>>>

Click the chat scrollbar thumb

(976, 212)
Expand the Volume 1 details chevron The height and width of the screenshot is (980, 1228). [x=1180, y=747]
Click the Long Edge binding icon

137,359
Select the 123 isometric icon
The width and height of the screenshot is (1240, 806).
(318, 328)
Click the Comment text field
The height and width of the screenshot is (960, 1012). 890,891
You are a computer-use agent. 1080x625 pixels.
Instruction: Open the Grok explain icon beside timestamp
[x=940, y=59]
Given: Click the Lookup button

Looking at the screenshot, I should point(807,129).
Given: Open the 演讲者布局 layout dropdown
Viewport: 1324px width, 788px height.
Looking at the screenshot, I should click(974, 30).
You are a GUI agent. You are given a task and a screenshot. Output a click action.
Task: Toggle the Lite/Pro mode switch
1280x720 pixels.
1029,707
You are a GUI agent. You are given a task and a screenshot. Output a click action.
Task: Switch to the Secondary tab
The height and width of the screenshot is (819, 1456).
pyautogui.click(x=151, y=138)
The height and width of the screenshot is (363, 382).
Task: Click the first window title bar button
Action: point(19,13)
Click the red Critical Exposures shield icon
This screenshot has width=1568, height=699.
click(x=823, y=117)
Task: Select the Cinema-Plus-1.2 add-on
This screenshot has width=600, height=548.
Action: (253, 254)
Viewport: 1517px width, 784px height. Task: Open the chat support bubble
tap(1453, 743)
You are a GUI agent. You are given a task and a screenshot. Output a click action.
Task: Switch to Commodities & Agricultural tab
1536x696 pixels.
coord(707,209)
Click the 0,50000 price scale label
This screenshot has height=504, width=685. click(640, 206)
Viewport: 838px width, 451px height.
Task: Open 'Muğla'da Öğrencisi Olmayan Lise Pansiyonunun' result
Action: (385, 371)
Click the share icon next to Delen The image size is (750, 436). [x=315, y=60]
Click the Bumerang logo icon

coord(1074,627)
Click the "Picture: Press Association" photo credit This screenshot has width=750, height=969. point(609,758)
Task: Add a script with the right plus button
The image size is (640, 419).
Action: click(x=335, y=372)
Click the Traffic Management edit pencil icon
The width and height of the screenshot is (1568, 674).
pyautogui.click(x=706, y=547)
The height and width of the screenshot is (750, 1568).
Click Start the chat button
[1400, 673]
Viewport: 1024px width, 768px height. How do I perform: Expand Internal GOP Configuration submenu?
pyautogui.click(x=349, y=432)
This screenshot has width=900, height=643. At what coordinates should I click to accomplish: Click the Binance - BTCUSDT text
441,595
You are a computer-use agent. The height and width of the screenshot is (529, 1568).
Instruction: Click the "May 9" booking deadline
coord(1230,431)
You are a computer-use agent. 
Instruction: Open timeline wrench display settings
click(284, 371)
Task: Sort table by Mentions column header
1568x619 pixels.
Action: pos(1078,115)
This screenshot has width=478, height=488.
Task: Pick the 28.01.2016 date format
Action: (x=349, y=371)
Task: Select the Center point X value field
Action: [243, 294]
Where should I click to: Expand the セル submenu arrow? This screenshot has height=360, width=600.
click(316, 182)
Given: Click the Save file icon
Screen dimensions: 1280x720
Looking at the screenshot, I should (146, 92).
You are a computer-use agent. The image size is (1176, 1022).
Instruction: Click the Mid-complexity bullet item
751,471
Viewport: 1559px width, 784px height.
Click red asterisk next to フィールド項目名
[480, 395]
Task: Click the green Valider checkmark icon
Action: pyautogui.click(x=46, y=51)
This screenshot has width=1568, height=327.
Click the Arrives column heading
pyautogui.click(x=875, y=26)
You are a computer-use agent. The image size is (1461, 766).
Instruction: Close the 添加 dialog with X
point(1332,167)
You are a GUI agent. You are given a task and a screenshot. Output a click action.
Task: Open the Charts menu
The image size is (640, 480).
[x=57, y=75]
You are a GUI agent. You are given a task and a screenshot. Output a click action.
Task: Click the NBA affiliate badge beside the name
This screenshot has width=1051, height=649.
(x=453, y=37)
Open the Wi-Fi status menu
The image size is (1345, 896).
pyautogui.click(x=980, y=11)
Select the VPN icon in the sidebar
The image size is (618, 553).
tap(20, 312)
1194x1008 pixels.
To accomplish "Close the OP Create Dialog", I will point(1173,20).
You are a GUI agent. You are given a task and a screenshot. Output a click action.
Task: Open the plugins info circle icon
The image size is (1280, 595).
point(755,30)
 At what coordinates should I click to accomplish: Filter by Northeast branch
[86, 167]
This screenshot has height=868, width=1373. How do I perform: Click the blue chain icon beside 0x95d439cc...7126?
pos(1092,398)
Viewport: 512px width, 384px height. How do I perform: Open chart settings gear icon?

<<<

Exercise description | Copy every line of the data where "computer" is found.

Exercise output |
You are a computer-use agent. 1080x625 pixels.
You are a computer-use agent. The height and width of the screenshot is (529, 1568).
You are a computer-use agent. 
You are a computer-use agent. The image size is (1176, 1022).
You are a computer-use agent. The image size is (1461, 766).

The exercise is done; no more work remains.